I have a rule: I do not write commit messages anymore.

Not because I am lazy — because Claude Code does it better. Here is the exact command I use.

The problem with manual commit messages

Every commit message I write from memory is one of these:

  • "fix stuff"
  • "update"
  • "wip"
  • "asdfgh" (yes, really)

This is fine until you need to understand what changed 3 months ago. Then it is useless.

The command

Create a file at .claude/commands/git-commit.md with this content:

Look at the currently staged changes with `git diff --cached`. Write a conventional commit message following this exact format: `type(scope): description`. Types: feat, fix, docs, style, refactor, test, chore. Keep the subject line under 72 characters. If the change is non-obvious, add a body that explains the WHY, not the WHAT. The diff already shows the what. Output only the commit message — no preamble, no explanation.
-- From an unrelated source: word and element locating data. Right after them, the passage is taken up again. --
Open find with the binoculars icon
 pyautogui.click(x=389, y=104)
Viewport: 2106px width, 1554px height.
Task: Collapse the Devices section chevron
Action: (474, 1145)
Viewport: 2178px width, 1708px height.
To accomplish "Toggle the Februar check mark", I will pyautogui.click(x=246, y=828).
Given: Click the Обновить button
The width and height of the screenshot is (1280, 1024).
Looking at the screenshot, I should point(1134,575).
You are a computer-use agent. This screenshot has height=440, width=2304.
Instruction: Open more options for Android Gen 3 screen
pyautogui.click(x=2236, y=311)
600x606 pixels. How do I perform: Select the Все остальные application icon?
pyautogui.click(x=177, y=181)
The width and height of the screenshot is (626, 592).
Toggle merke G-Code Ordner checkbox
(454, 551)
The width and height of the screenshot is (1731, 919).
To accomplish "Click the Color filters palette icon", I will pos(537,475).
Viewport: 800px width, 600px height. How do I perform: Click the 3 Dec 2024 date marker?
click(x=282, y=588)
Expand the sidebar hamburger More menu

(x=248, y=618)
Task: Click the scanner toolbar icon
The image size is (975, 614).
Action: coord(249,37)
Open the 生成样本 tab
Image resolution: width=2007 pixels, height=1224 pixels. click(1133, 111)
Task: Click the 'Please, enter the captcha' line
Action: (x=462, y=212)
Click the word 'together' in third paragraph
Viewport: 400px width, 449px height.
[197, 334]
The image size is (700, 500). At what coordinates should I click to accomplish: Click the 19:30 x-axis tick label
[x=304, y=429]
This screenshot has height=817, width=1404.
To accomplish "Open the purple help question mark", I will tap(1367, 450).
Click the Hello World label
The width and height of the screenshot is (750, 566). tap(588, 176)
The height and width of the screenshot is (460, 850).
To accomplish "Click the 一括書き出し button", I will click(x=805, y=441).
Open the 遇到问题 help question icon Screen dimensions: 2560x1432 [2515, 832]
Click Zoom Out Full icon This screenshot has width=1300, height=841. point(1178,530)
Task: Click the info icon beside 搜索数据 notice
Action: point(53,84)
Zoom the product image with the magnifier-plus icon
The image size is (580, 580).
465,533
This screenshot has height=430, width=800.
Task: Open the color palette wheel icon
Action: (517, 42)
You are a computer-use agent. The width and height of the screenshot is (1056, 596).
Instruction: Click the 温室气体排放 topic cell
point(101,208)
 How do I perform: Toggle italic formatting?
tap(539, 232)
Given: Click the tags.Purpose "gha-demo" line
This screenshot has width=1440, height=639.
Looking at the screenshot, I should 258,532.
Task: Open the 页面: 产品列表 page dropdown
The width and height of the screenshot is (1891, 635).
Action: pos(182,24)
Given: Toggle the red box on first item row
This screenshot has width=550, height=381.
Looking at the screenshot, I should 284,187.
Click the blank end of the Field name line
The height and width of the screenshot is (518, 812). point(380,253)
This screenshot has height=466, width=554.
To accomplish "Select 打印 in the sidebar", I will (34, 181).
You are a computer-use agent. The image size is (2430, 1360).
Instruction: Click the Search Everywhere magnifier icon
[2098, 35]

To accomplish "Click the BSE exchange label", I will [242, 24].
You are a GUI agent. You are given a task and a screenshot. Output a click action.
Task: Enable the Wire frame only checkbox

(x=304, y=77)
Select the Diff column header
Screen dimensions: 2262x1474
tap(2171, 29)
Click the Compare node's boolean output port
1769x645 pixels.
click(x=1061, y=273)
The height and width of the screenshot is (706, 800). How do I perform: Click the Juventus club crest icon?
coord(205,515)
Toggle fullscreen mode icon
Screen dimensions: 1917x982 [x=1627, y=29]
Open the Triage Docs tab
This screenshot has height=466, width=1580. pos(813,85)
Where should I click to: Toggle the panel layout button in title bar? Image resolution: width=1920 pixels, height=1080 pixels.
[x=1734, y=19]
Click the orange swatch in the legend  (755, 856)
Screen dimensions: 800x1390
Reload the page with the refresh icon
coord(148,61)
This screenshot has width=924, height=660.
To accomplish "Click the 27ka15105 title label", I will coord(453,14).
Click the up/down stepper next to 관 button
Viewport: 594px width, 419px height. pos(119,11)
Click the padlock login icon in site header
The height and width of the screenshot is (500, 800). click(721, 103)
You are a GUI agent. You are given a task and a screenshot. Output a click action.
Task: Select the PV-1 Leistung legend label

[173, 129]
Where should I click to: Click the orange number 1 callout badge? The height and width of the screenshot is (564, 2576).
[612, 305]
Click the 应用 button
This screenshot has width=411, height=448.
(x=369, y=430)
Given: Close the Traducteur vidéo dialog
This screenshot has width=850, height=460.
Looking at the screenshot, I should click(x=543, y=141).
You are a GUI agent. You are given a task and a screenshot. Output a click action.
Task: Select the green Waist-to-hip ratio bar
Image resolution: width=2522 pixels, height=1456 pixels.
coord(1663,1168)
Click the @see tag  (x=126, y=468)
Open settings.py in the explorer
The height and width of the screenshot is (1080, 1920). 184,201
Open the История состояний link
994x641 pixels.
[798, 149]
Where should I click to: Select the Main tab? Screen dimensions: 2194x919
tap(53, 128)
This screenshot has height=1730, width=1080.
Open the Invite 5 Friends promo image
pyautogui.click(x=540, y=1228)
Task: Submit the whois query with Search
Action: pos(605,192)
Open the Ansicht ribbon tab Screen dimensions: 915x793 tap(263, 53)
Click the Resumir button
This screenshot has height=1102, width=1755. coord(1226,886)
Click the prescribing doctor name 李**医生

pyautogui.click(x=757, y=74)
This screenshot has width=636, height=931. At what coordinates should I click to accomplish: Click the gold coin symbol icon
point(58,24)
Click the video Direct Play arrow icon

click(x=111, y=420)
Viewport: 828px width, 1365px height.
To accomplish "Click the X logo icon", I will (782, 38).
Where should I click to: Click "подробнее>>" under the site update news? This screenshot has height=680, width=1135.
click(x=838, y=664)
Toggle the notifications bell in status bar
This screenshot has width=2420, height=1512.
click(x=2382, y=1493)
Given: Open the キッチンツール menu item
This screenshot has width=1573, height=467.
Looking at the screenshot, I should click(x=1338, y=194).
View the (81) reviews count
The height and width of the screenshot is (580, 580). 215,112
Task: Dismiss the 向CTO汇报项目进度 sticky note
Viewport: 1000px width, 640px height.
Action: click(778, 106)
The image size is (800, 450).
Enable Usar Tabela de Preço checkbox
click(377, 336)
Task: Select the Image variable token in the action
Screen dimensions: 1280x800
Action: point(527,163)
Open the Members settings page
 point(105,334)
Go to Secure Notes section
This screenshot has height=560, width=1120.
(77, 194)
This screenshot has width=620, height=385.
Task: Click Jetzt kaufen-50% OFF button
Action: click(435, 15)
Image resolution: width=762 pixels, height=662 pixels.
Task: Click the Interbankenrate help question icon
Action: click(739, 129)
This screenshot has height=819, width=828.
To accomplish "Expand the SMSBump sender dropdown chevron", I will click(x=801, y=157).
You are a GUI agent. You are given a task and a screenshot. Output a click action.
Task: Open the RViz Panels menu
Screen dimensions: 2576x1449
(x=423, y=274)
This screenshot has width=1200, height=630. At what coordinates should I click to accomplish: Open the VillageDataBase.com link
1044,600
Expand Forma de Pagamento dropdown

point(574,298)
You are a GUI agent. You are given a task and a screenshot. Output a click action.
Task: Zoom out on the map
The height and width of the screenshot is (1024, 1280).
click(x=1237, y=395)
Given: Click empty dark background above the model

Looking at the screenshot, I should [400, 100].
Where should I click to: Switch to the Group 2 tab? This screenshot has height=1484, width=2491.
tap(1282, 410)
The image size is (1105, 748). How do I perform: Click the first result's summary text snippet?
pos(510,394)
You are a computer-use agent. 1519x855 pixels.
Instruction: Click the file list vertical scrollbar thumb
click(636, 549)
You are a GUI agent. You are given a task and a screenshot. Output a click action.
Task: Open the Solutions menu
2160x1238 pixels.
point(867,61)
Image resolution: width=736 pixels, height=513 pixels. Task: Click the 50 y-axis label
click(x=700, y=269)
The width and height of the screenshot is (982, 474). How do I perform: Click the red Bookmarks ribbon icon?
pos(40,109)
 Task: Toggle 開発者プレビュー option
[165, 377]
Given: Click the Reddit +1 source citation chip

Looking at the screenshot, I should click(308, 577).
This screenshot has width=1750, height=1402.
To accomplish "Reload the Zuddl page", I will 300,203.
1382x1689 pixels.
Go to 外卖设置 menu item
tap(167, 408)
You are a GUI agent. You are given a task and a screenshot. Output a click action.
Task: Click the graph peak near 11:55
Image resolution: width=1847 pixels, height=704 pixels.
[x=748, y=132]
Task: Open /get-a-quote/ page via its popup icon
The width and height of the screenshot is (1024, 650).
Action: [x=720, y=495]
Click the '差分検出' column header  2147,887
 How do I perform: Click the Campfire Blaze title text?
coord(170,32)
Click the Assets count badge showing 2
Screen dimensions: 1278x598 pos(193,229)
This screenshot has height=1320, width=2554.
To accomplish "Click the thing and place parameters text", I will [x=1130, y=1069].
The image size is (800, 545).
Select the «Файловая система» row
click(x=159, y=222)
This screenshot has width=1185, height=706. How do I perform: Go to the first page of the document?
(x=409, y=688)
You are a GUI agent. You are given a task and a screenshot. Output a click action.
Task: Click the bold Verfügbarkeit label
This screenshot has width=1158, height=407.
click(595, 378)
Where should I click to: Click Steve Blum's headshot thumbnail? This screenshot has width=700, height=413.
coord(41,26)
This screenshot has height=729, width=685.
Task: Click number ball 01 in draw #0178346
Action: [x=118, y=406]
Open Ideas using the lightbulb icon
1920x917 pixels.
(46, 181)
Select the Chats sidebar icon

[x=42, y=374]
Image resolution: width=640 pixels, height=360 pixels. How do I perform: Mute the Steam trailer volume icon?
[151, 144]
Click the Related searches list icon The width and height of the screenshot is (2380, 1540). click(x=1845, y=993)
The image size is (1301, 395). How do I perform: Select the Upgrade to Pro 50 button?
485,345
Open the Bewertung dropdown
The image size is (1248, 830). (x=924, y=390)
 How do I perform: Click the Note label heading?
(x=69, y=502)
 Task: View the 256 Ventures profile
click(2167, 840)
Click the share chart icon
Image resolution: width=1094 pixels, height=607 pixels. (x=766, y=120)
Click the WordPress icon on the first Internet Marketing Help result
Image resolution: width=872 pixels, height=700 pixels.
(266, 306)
Now type /git-commit in any Claude Code session. It reads your actual staged diff and writes a commit message specific to what you changed.

Real example

I staged changes to a React component that added keyboard navigation to a dropdown. Claude wrote:

feat(dropdown): add keyboard navigation support

Arrow keys now cycle through options. Enter selects. Escape closes.
Maintains focus within the component for accessibility compliance.

Without the command, I would have written add keyboard nav. The diff context is what makes it specific.

Why this works

Claude Code has access to your actual diff. It is not guessing what you changed — it is reading it. The command is just a constrained prompt that tells it what format to output.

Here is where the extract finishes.